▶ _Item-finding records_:
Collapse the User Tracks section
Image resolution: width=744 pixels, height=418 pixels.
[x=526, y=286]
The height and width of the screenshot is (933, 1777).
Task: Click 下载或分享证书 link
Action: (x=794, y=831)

...

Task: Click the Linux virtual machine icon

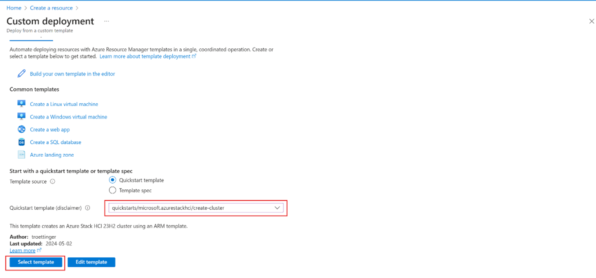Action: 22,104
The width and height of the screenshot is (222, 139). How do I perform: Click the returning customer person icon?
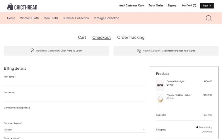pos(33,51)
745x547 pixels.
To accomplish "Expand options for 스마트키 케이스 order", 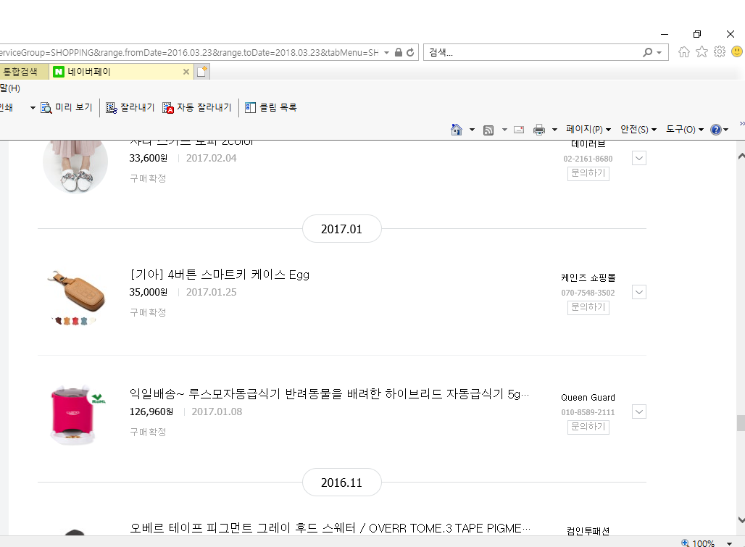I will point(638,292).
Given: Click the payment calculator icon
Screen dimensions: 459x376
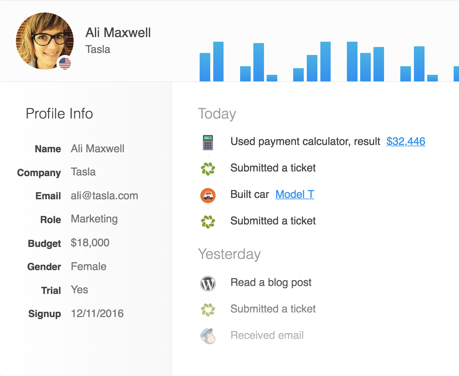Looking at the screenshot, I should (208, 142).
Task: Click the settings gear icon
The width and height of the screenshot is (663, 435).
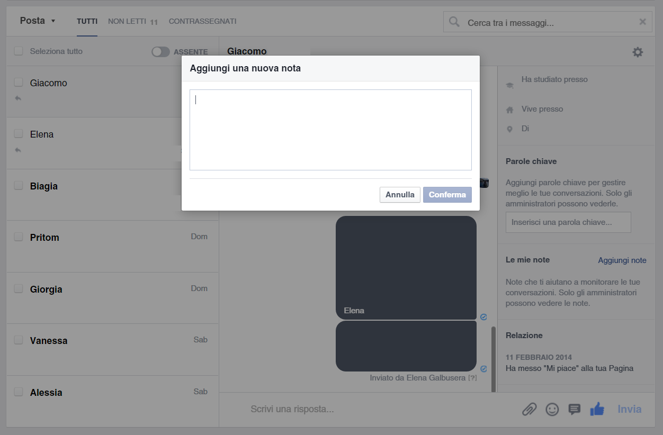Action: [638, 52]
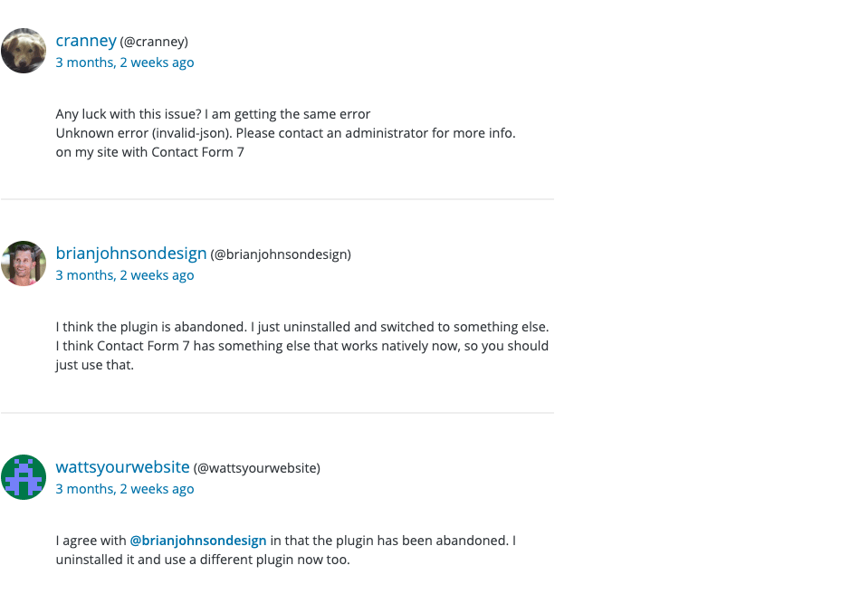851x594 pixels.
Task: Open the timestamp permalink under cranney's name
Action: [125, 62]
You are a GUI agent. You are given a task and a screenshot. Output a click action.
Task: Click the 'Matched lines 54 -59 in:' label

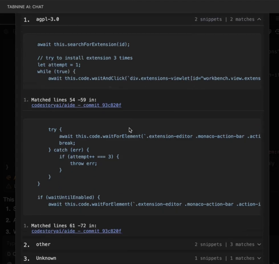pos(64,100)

* * *

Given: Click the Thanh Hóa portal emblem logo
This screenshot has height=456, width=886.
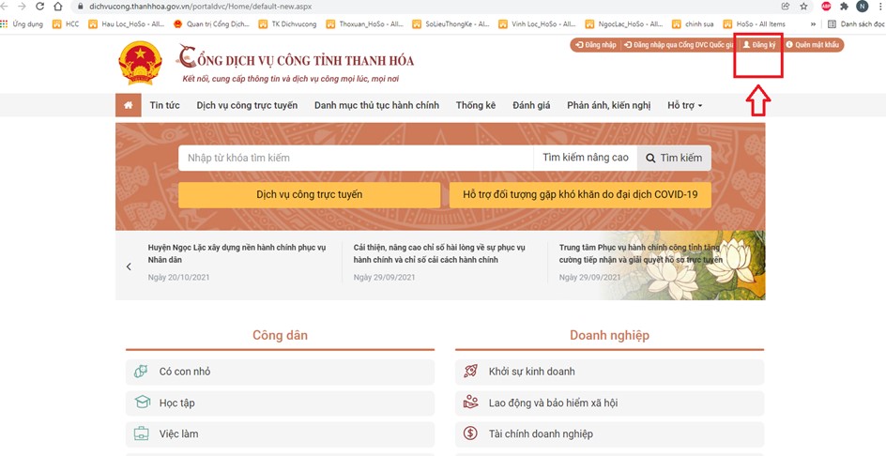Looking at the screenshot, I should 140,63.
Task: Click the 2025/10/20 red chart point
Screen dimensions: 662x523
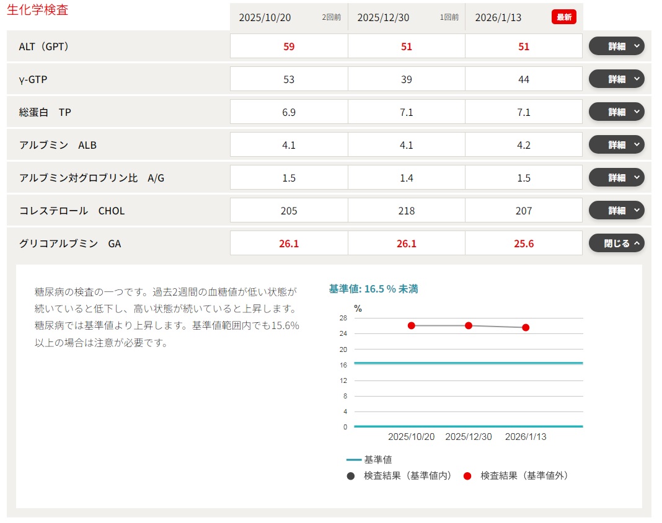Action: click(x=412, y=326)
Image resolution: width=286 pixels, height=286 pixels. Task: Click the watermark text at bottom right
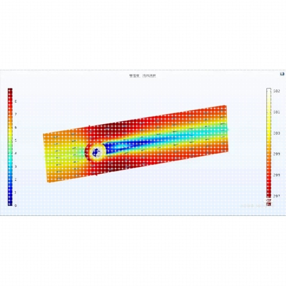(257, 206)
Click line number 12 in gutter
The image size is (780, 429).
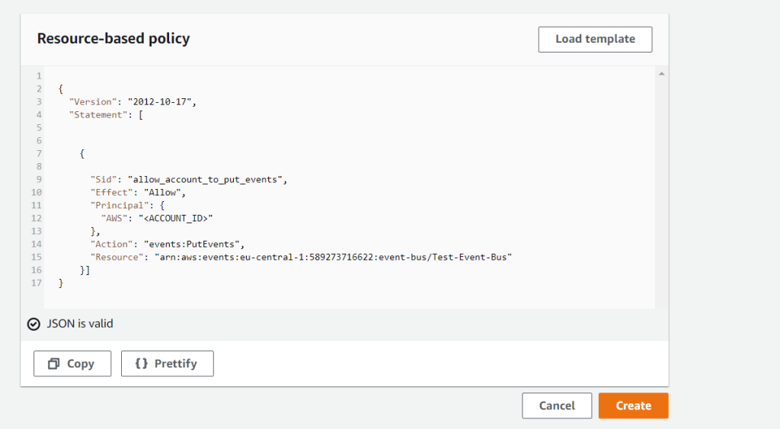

▶ _Task brief_: Quote the records from the line containing "Collapse the User Tracks section" through the line containing "Action: (x=794, y=831)", including both of those lines.

▶ _Correct answer_:
Collapse the User Tracks section
Image resolution: width=744 pixels, height=418 pixels.
[x=526, y=286]
The height and width of the screenshot is (933, 1777).
Task: Click 下载或分享证书 link
Action: (x=794, y=831)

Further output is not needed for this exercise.